→ Records for the exercise

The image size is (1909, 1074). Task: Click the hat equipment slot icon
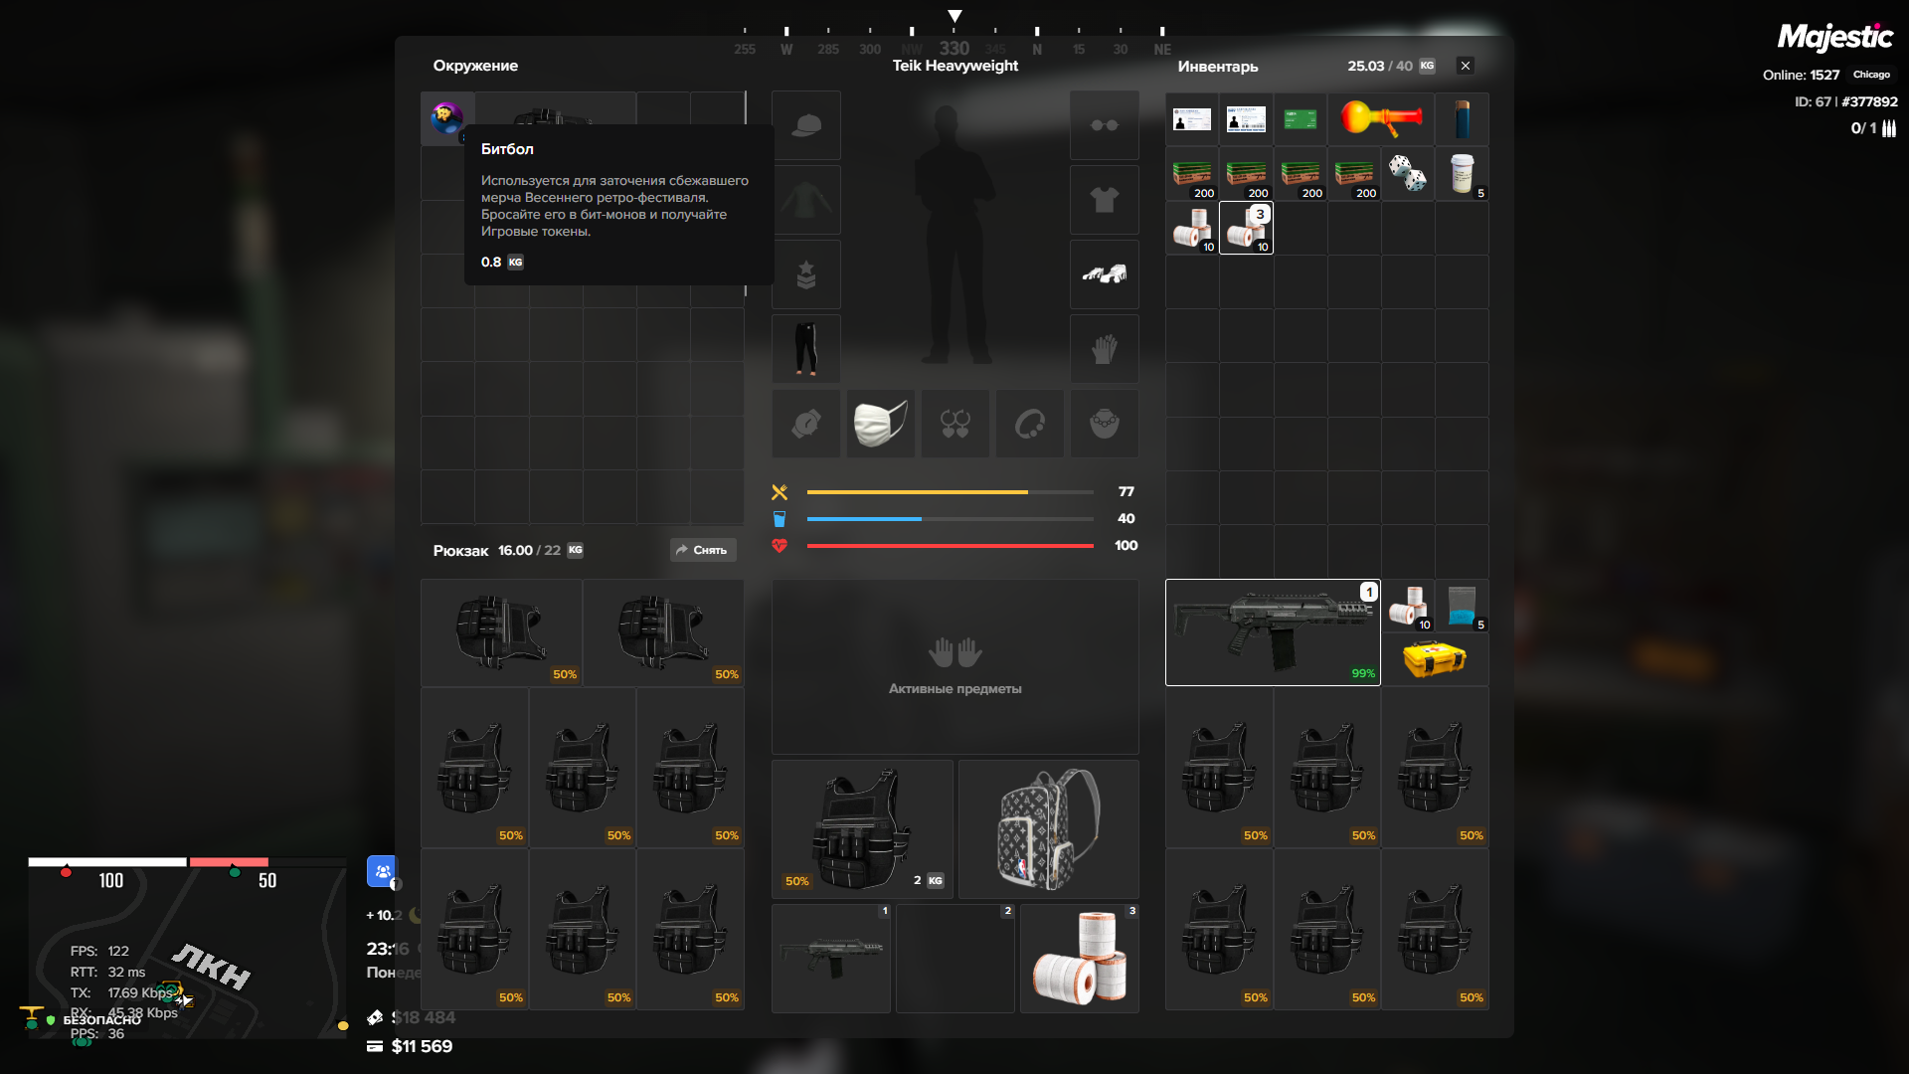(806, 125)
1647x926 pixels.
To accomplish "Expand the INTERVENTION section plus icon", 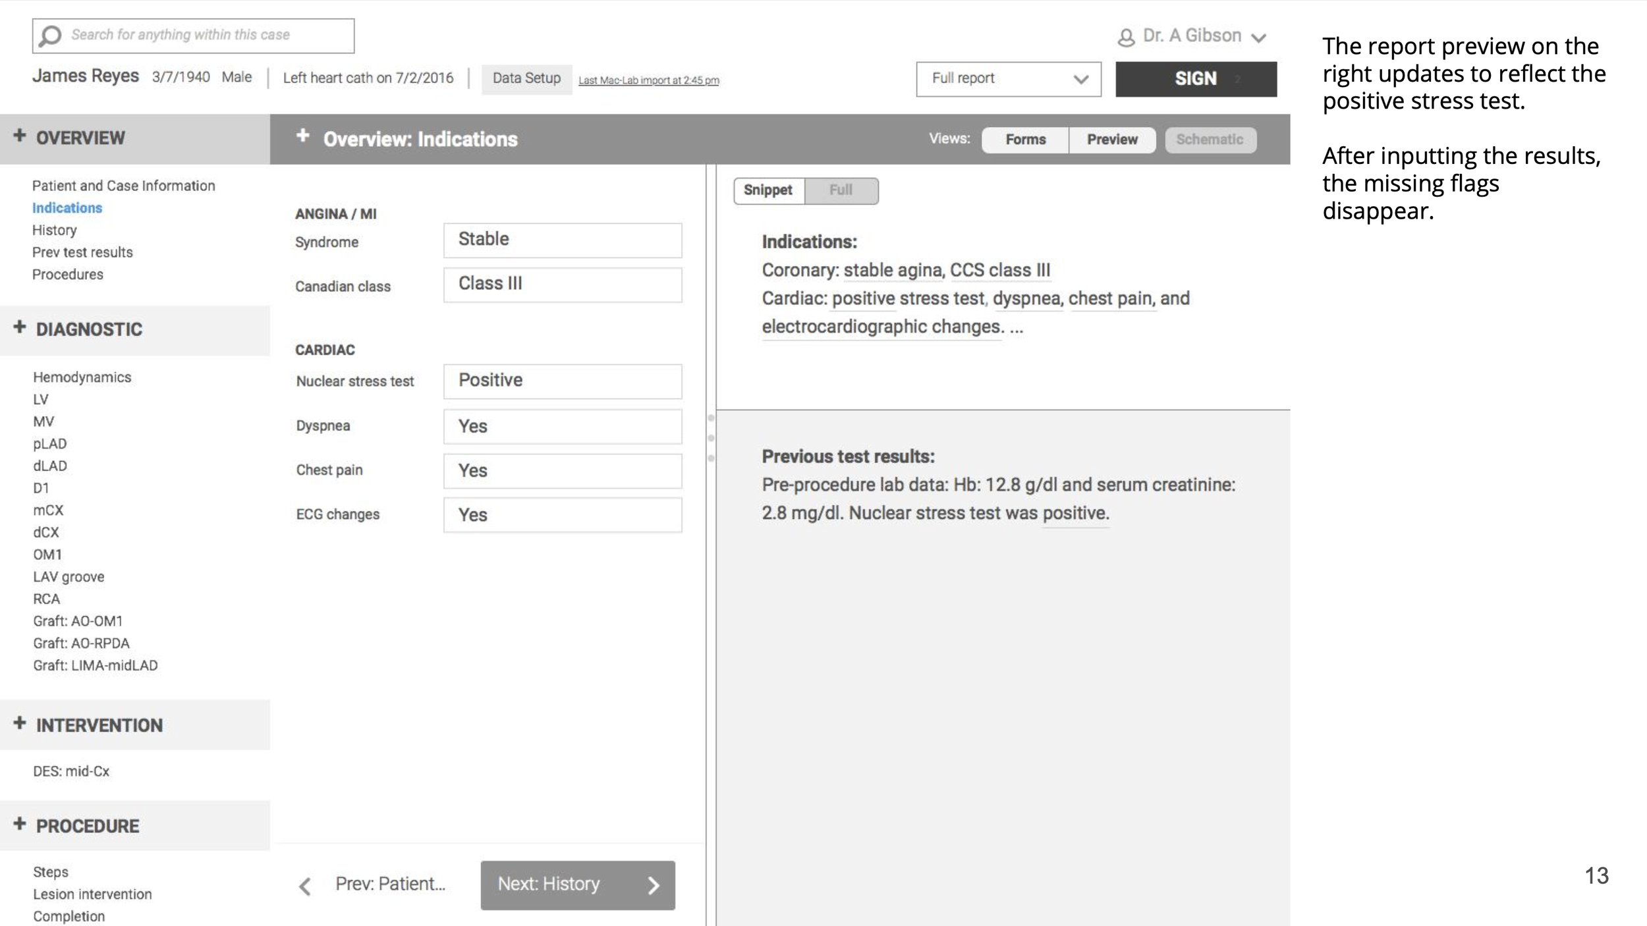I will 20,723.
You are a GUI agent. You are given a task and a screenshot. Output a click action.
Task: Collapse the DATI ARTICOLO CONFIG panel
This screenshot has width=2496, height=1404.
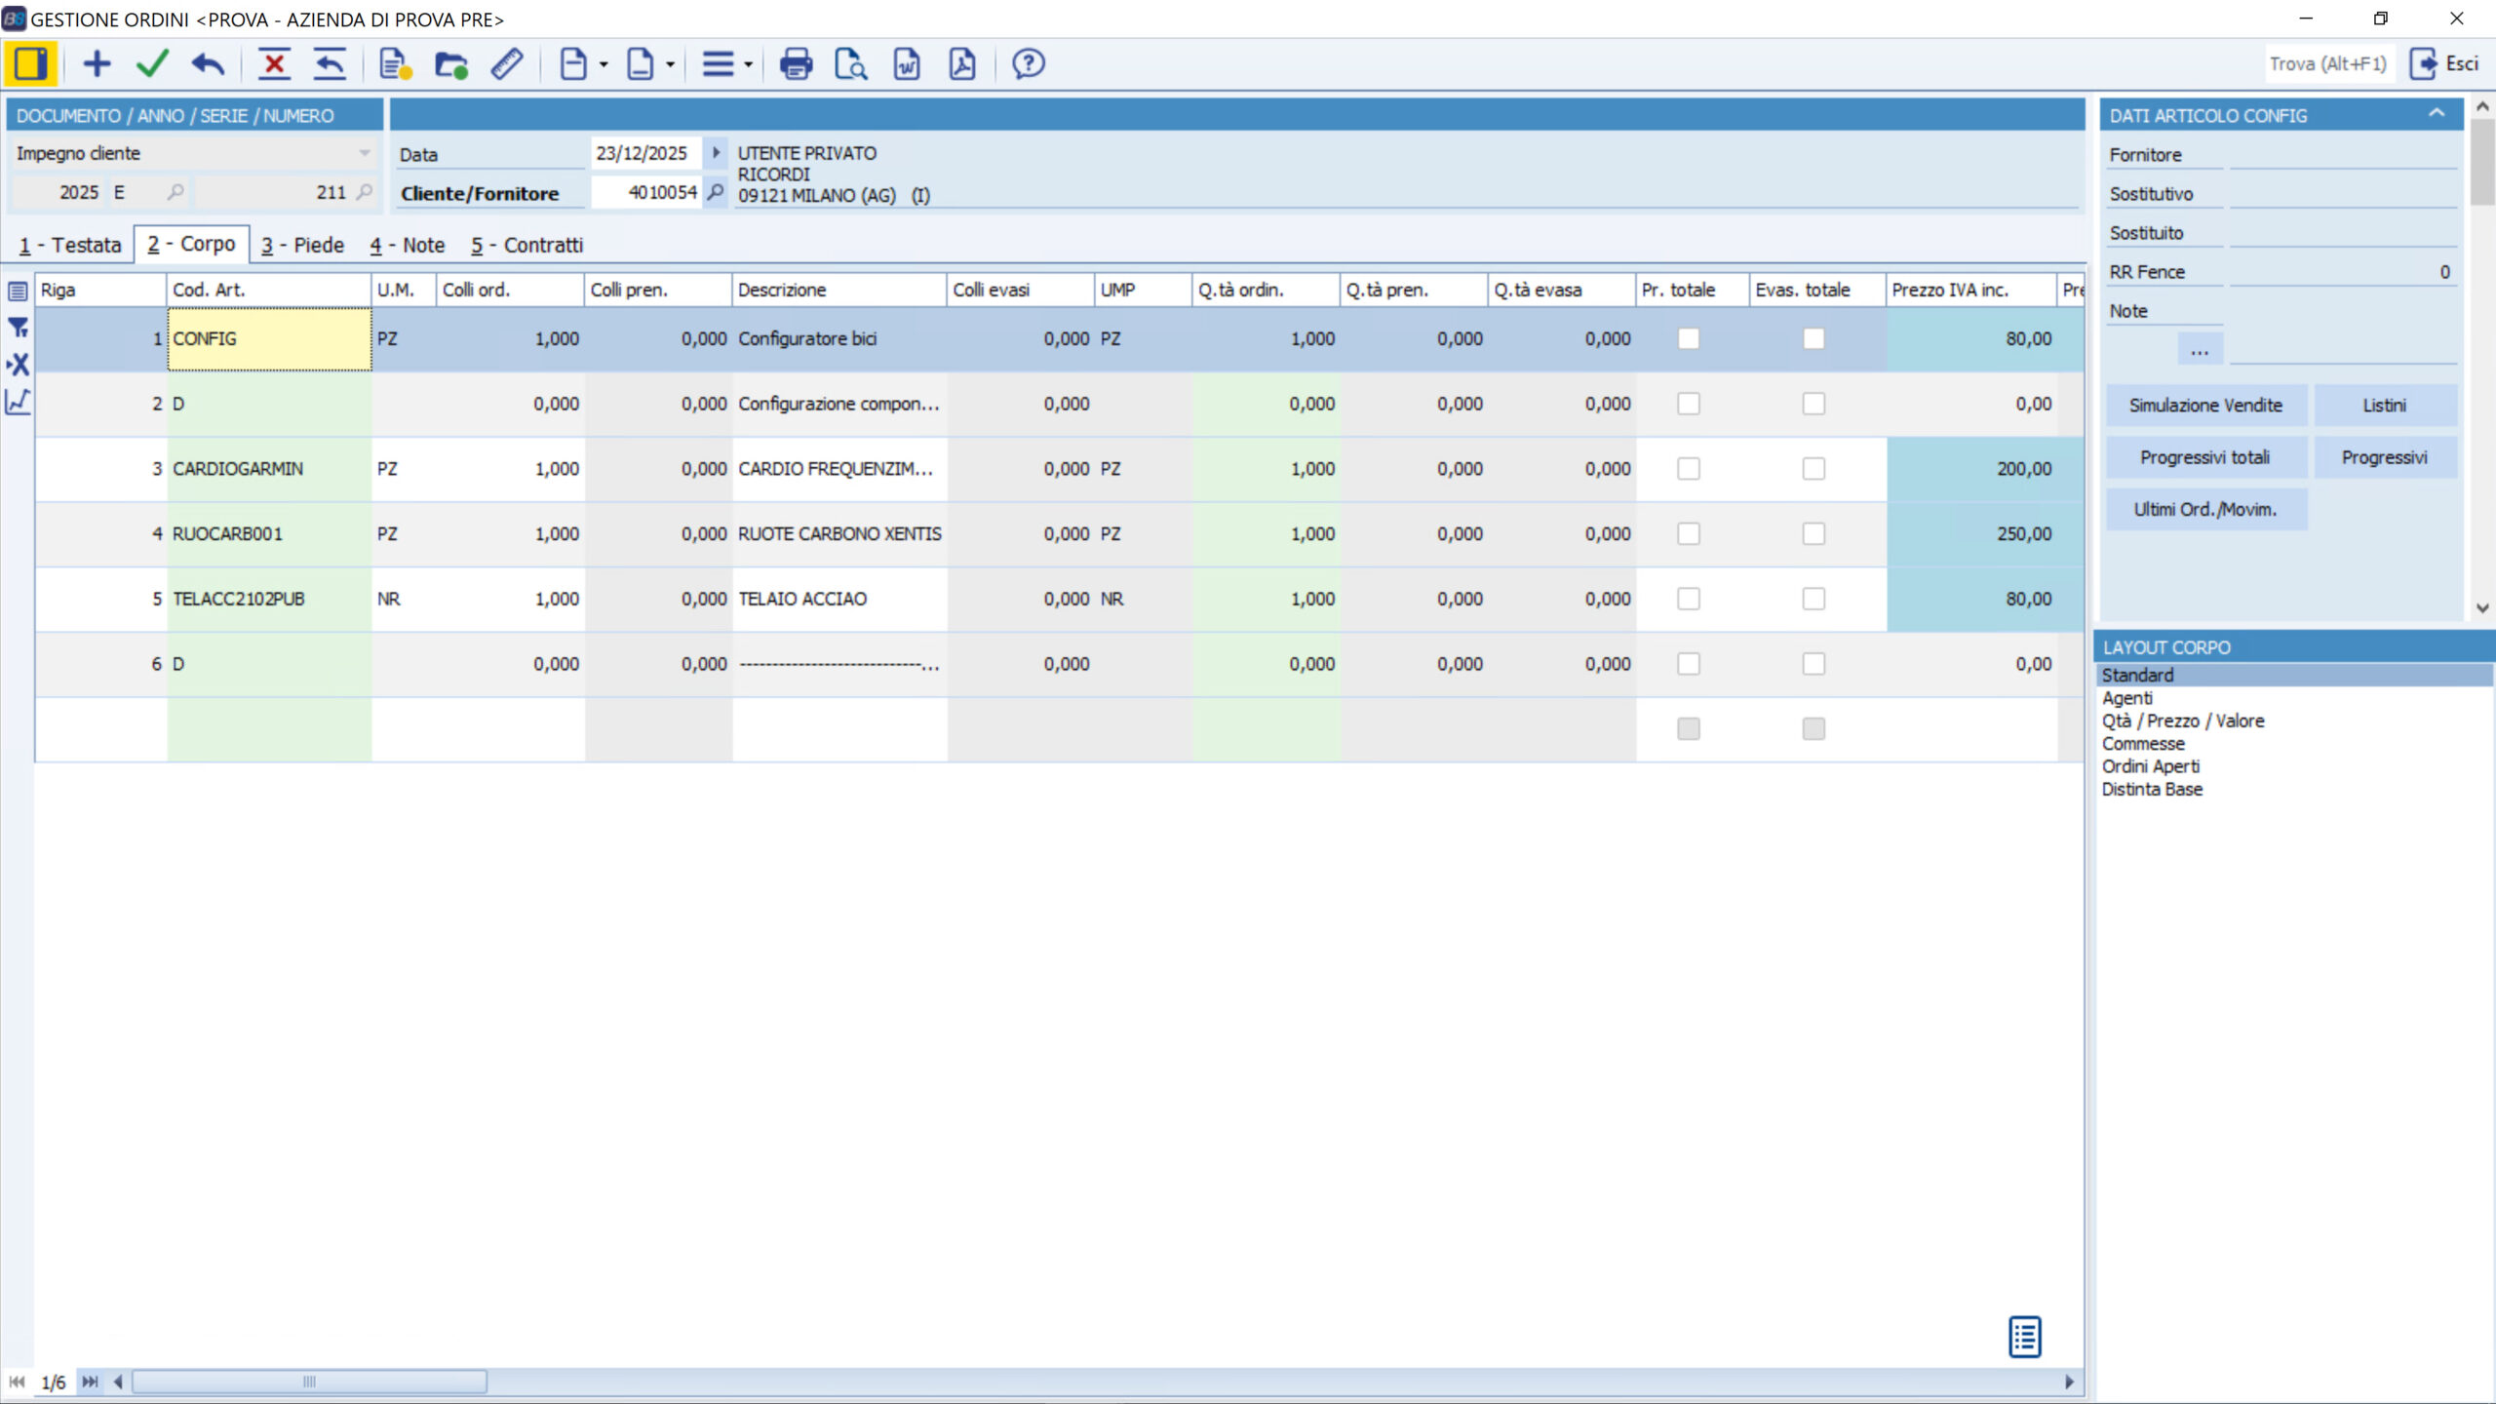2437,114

→ Problem details
Reproduce, word for word, every line from the one that contains "Task: Collapse the DATI ARTICOLO CONFIG panel" to the end of the data, including both ends; omit all pictures.

→ Exercise output
Task: Collapse the DATI ARTICOLO CONFIG panel
This screenshot has width=2496, height=1404.
2437,114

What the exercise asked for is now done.